Week 12: Numpy and matplotlib

Week 12: In-Class#

Coding Practice#

Code 12.1: Smooth Curve#

A closed curve is represented using a sequence of 2D points \(\mathbf{p}_i\), \(i = 1, . . . , n\) connected by line segments, where the last point is connected to the first point. The curve is smoothed by moving every curve point \(\mathbf{p}_i\) in the direction of the average of its two neighbors. The coordinates for the smoothed curve are computed as

\[ \mathbf{s}_i = (1-\alpha)\mathbf{p}_i + \alpha \frac{\mathbf{p}_{i-1} + \mathbf{p}_{i+1}}{2} \]

for \(i = 2, . . . , n−1\). For the first and last point in the curve, the smoothing is done similarly, taking into account that the curve is closed (i.e., \(\mathbf{p}_n\) is a neighbor of \(\mathbf{p}_1\), and \(\mathbf{p}_1\) is a neighbor of \(\mathbf{p}_n\)).

The parameter \(\alpha\) controls the strength of the smoothing and is usually between \(0.1\) and \(0.5\).

An example of the original and smoothed curves is shown below for \(\alpha = 0.5\).

Original Smoothed

Problem Analysis

Consider a curve with the points

\[\begin{split} \mathbf{P} = \begin{bmatrix} \mathbf{p}_1 & \mathbf{p}_2 & \dots & \mathbf{p}_{10} \end{bmatrix} = \begin{bmatrix} 24 & 40 & 36 & 44 & 28 & 18 & 12 & 0 & 8 & 4 \\ 12 & 16 & 8 & 4 & 0 & 4 & 0 & 4 & 12 & 16 \end{bmatrix}, \end{split}\]

and the smoothing parameter \(\alpha = 0.5\).

What are the coordinates of:

  • \(\mathbf{s}_2\)

  • \(\mathbf{s}_1\)

Code 12.2: Powers of 2#

In Code 6.4: Powers of 2 you wrote code which created a list with the first n powers of 2. Let’s write code to do the same, but in a single line, using NumPy.

You should write code that uses an integer n computes a NumPy array of the first n powers of 2. For example, for n = 4 the array should contain the values \(2^1\), \(2^2\), \(2^3\), \(2^4\), so the array should be [2, 4, 8, 16]. Test your code with n=1, n=4 and n=10.

Code 12.3: Months with More than d Days#

You are given the following Numpy arrays.

months = np.array(['Jan', 'Feb', 'Mar', 'Apr', 'May', 'Jun', 'Jul','Aug', 'Sep', 'Oct', 'Nov', 'Dec'])
days = np.array([31, 28, 31, 30, 31, 30, 31, 31, 30, 31, 30, 31])

You should write a code that given a number d creates a new NumPy array, months_with_more_than_d_days, containing the names of all months that have more than d days.

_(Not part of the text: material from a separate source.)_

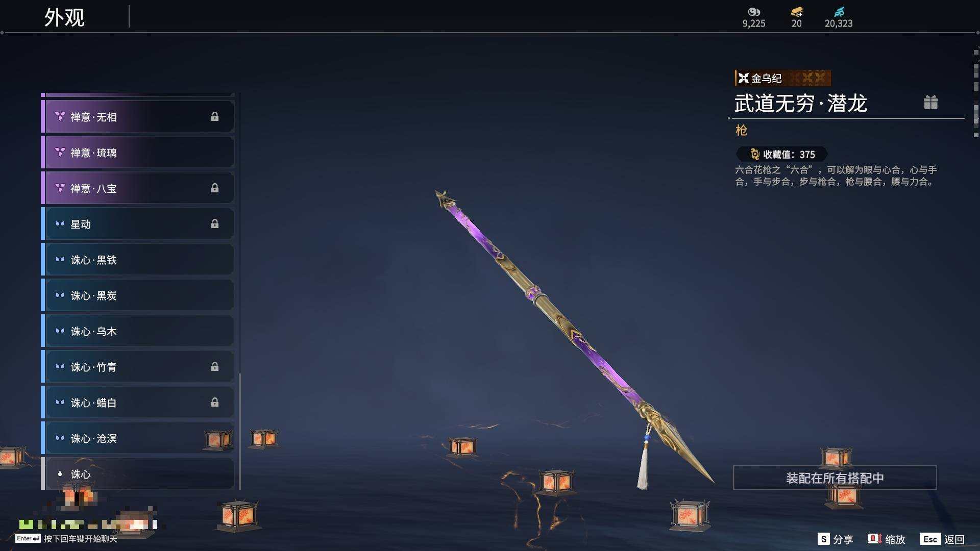Choose the 诛心·黑炭 skin entry
The height and width of the screenshot is (551, 980).
[x=138, y=295]
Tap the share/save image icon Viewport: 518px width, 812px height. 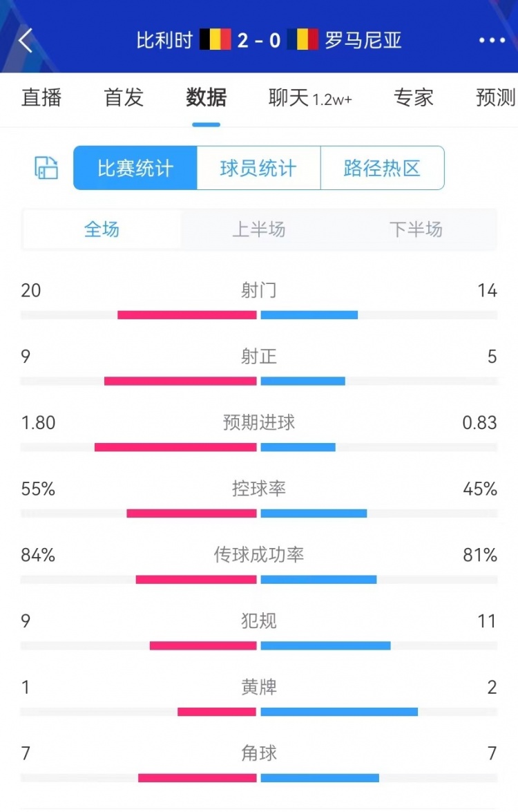[x=46, y=168]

For example, for d = 30, the array should contain:

['Jan' 'Mar' 'May' 'Jul' 'Aug' 'Oct' 'Dec']

Try it also for d = 31 and confirm that the array is empty.

Code 12.4: Math Functions#

We want to plot the function:

\[ f(x) = |1/2-x^3|-\sqrt{\sin(x)+e^x} \]

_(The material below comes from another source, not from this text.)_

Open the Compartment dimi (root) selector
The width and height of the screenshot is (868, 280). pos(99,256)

on an n equally spaced points in the interval \([0,1]\).

To solve the problem, you should:

  • Define an integer n, for example n=100.

  • Create a Numpy array x, containing linearly spaced points between \(0\) and \(1\) (including both \(0\) and \(1\)).

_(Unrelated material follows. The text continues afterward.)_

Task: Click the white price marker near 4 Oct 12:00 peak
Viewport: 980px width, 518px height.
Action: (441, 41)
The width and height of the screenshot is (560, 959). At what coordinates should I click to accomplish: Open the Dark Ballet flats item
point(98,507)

  • Write an expression for the function \(f(x)\), and call it y.

  • Use Matplotlib to plot the values of line consisting of the points \((x, y)\). Your plot should look like the one shown below.

../_images/9de4f1f1bec4d683441a7a138694dd389d266328d81abba884a6ebc542717cbb.png

Code 12.5: Counting Integers#

In the previous weeks, you have been counting how often different letters and numbers appear in lists. In this exercise, you will combine functions and NumPy to calculate the frequency of a specific integer in a NumPy array.

Start by making a function count_number(array, integer) with two inputs. The first input array should be a NumPy array of integers and the second input integer should be an integer. Your function count_number should count the number of times integer appears in array.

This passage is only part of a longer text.